Alberto Iacovoni on architecture and ceramics - 1


What does creating architecture today mean to you?

I continually seek to design locations and objects capable of restoring freedom, including creative freedom, to the people who live in or use them. I always say that I am more interested in the way things perform than in their form: a form is good and interesting if it leaves space for creative appropriation and interaction. I see architecture as a game, where the design produced establishes the rules but the game only works if the players - the people who live in the space created - have the right degrees of freedom. It is the architecture of a society in which needs and wishes are more and more varied, due to different lifestyles and cultures, in which creativity and play can be shared through the new digital interaction media.


Last year the IED in Rome, which you represented with a number of students, and other design institutes, took part in the “Ceramic Futures”  project, involving ceramic tiles.

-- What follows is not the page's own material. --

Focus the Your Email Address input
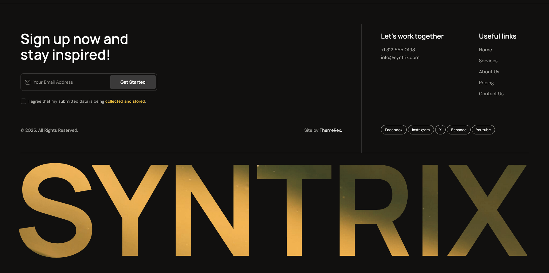 coord(70,82)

What led you to back this initiative, focusing on this specific material?

First and foremost I think it is essential for us to start to talk about the future again, in an age when we seem to be squashed into an eternal present, and science fiction - the place where reason meets imagination - has been supplanted by fantasy. We need the future, we must return to producing ideas capable of taking the distant view. And as the origins of the word itself tell us, every project is a “leap forward”.
And what better opportunity for the world of manufacturing and education to come together to discuss the future, for establishing contact between the ideas of creative young people from different countries and cultures and a major industrial player in the form of Sassuolo ceramic district?
The extremely innovative thing about Ceramic Futures was the way in which the project was run, by means of a social platform that expanded the opportunities for this contact, guided and encouraged by Stefano Mirti and Elio Caccavale, two amazing designers and thinkers.


What do you see as the architectural advantages of ceramics today, and on the other hand what do you think needs to be done to make this material more popular with the world of architecture and design?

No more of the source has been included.